FIORINA: Saya merasa tidak masuk akal jika presiden tidak menyadari hal ini akan terjadi dan dia harus mengambil keputusan. Di sisi lain, kita telah mendengar presiden ini berulang kali mengatakan bahwa dia mengetahuinya dengan membaca koran. Dia mengetahuinya dengan menonton televisi. Jadi saya tidak tahu. Menurut saya, ketidaktahuannya terhadap apa yang terjadi di sekitarnya cukup mencengangkan. Dan tentu saja dia gagal sebagai CEO.
DARI Saudari: Dengan baik. Izinkan saya kembali ke pertanyaan presiden. Apakah Anda pernah ke Iowa atau New Hampshire dalam enam bulan terakhir?
FIORINA: Ya, saya melakukannya karena saya membentuk PAC super yang mencoba memanfaatkan potensi perempuan dalam upaya akar rumput yang disebut Buka Potensi. Kami bekerja sangat keras untuk membantu memilih Joni Ernst dan Cory Gardner. Kami bekerja keras untuk memilih Scott Brown, kami gagal di sana. Tapi ya, saya sering berkunjung ke Iowa dan New Hampshire.
DARI Saudari: Yah, itu selalu semacam tip, siapa yang menelepon dan mampir ke New Hampshire.

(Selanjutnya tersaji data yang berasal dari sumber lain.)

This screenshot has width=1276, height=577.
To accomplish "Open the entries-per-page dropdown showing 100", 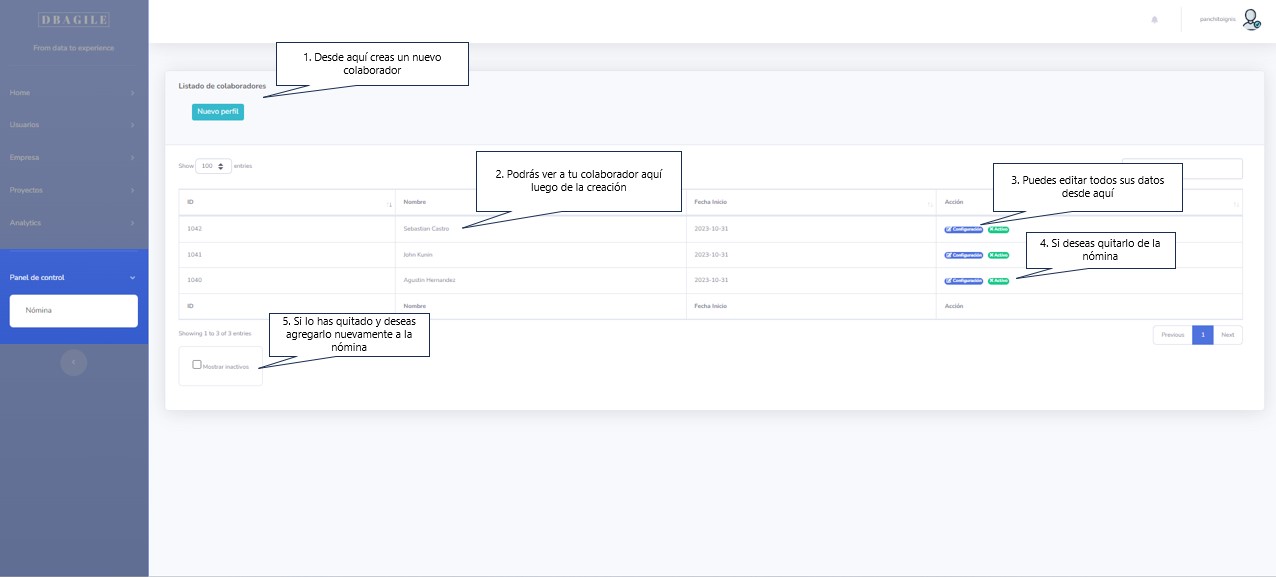I will (x=213, y=165).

FIORINA: Saya juga pergi ke Texas dan Illinois dan Florida dan Kansas. Saya telah pergi ke banyak tempat untuk membantu kandidat.
DARI Saudari: Dengan baik. Jika Anda mengumumkannya, saya harap Anda tidak melupakan kami di sini.
FIORINA: Aku tidak akan pernah melupakanmu, Greta.
DARI Saudari: Kami akan selalu mengejar semua kandidat. Jadi aku harap kamu kembali.
FIORINA: Saya pasti akan melakukannya.
DARI Saudari: Terima kasih, Carly.
FIORINA: Terima kasih telah menerima saya.